Éxito da transição de Macau deve-se aos anteriores governos do PSD – Durão Barroso
Arquivo Lusa 1999
Braga, 18 Dez (Lusa) - O presidente do PSD, Durão Barroso, defendeu hoje que o êxito da transição de Macau para a Republica Popular da China deve-se, essencialmente, a actuação dos anteriores governos do PSD e a acção do actual Governador.
"O PSD orgulha-se daquilo que fez relativamente ao processo de transição de Macau, pois foi num Governo de Cavaco Silva que se assinou o acordo com a China" , salientou, pondo em contraste o "desastre" que aconteceu em Angola e Moçambique quando os socialistas estavam no poder.
O dirigente do PSD falava durante da cerimonia de inauguração da sede do PSD em Cabeceiras de Basto, que se seguiu a um almoço com militantes do partido.
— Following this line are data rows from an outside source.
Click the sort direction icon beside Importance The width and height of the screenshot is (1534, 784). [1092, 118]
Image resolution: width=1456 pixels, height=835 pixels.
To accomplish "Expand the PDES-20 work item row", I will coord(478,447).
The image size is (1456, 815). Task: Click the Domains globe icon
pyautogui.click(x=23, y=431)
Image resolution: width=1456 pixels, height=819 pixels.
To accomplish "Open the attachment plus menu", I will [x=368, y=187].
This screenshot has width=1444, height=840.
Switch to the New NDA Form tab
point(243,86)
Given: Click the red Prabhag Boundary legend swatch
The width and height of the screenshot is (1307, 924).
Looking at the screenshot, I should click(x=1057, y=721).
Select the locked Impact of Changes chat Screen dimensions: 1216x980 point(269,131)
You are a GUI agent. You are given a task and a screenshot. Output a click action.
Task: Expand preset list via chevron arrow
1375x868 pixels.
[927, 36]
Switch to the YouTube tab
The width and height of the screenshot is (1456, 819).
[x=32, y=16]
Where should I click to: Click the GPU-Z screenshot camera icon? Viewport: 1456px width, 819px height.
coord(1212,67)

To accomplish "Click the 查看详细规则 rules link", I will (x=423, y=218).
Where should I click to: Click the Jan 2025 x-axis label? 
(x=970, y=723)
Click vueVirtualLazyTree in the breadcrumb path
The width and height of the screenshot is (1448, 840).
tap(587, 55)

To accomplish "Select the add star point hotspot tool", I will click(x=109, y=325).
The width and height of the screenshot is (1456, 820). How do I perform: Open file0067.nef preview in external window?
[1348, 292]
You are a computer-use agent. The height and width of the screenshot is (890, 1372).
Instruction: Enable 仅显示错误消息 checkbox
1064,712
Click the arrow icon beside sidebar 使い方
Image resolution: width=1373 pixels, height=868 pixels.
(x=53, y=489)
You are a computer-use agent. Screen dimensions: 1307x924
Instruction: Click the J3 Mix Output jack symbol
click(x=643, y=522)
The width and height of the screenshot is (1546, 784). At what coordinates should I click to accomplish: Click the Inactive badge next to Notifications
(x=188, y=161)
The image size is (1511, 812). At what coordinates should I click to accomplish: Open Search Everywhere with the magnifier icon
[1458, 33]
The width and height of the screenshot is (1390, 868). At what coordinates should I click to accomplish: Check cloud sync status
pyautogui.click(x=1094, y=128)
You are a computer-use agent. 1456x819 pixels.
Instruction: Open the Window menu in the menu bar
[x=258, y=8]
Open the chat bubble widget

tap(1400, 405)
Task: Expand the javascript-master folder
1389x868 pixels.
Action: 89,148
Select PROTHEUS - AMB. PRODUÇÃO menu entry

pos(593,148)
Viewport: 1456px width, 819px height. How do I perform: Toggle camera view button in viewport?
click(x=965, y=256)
Salientando o rigor que Cavaco Silva colocou na "defesa dos interesses de Portugal e - no caso de Macau - dos interesses dos portugueses e dos chineses que vivem no território", Durão Barroso criticou a postura daqueles que "mesmo até ao último momento da presença portuguesa procuraram sempre desprestigiar o nome de Portugal, tentando sacar o máximo para eles próprios e para o seu partido".
Para Durão Barroso, "se há hoje razões de congratulação com a transição de Macau, tal deve-se ao PSD, que soube pôr o interesse nacional acima do interesse partidário e resistiu a alguns que apenas viam Macau como a árvore as patacas".
"Há quem não goste que se digam as verdades, mas eu tenho de dizer que se fossem eles a conduzir o processo nós não sairíamos de Macau com dignidade, mas porventura cheios de vergonha", declarou, saudando a eficácia e a capacidade da equipa governativa liderada por Rocha Vieira.
Justificando a sua ausência das cerimonias da transferência da administração do território para a Republica Popular da China, Durão Barroso considerou que a sua presença "não ia acrescentar nada aos actos oficiais, já que o PSD esta muito bem representado, nomeadamente através do ex-líder do Governo, Cavaco Silva ".
A intervenção de Durão Barroso foi também marcada por fortes ataques ao Governo, com relevo para a alegada "falta de autoridade e de visão do primeiro-ministro, consubstanciada no apoio que vem dando a dois ministros que perderam toda credibilidade": Manuel Maria Carrilho e Maria de Belém.
"Temos um chefe do Governo que adia os problemas, que não tem uma visão estratégica para o país e não é capaz de dar esperança à juventude", acusou, lembrando que "o Governo português não funciona, ao contrario do que sucede na Europa, onde se tomam medidas sérias em termos fiscais e se encaram os problemas económicos como acontece com a agricultura".